Biden’s message of support for Ukraine is complicated by the fact that a handful of hard-line Republicans in Congress are actively opposing more funding.

The White House is seeking $24 billion in additional aid to Ukraine which it hoped would be passed alongside a continuing resolution to keep the government open while budget negotiations continue. The measure has bipartisan support in the Senate but is held up in the House of Representatives, where some members, like Rep. Marjorie Taylor Greene, R-Ga., have said they will not support any additional aid.

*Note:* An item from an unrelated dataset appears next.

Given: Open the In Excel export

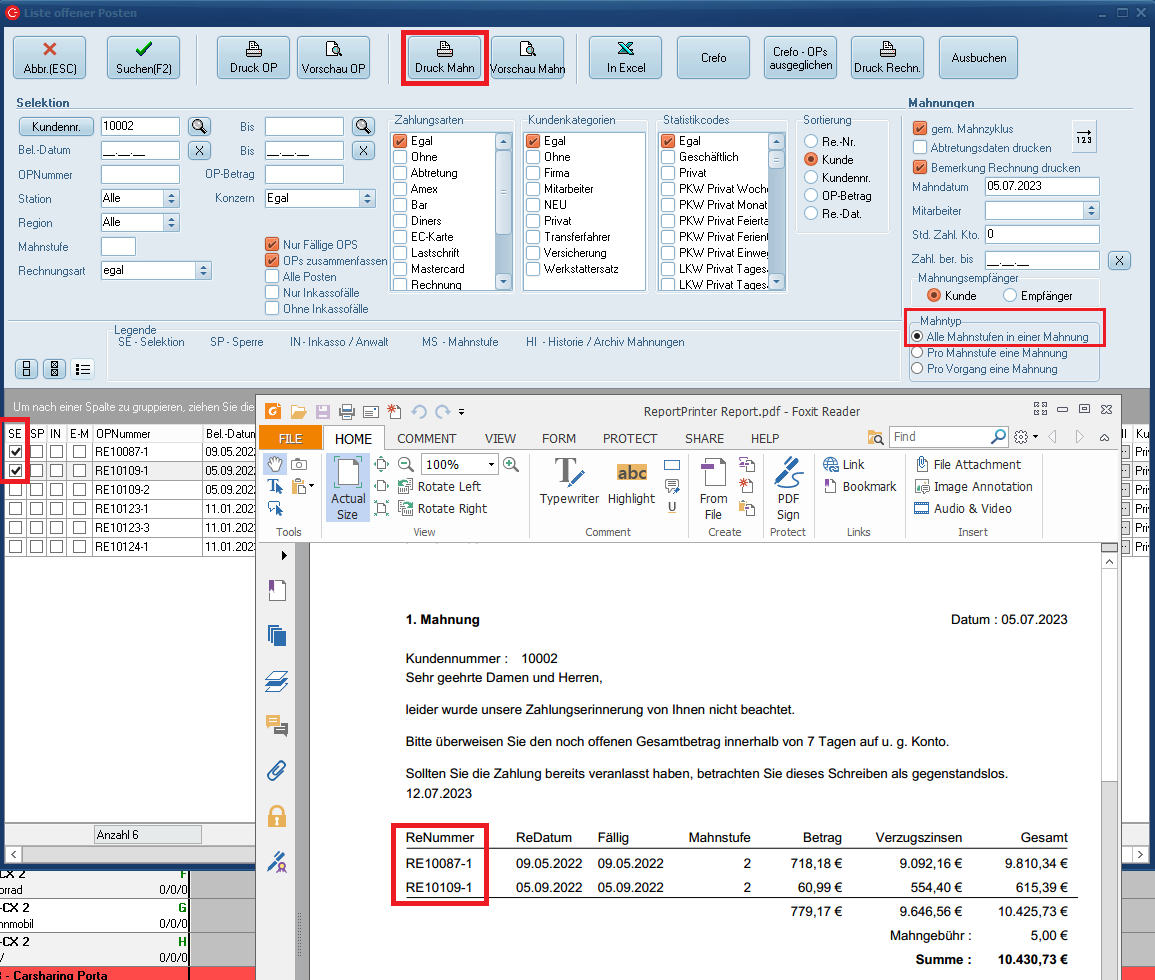Looking at the screenshot, I should coord(625,58).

House Speaker Kevin McCarthy is in a precarious position on the issue of Ukraine as his slim majority places him at the whims of every member of his caucus. Conservatives balked at McCarthy’s proposal last week to pair Ukraine aid with additional border funding.

Zelenskyy will travel to Washington, D.C., on Thursday to meet with Biden at the White House and speak with lawmakers. Unlike his visit in December, Zelenskyy will not address a joint session of Congress. Rep. Mike Turner, R-Ohio, the chair of the House Intelligence Committee, said Zelenskyy will be “very, very persuasive.”

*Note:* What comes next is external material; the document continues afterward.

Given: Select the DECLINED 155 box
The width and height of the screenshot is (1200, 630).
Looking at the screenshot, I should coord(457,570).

“Zelenskyy is a great spokesperson,” Turner said on CBS News on Sunday. “He really makes the case better than anyone.”

It’s a position the White House agrees with.

“He has proven over the course of the past 18, 19 months, that there is no better advocate for his country, for his people, and for the urgent and continuing need for countries like the United States and our allies and partners to step up to provide the necessary tools and resources that Ukraine needs,” Sullivan said.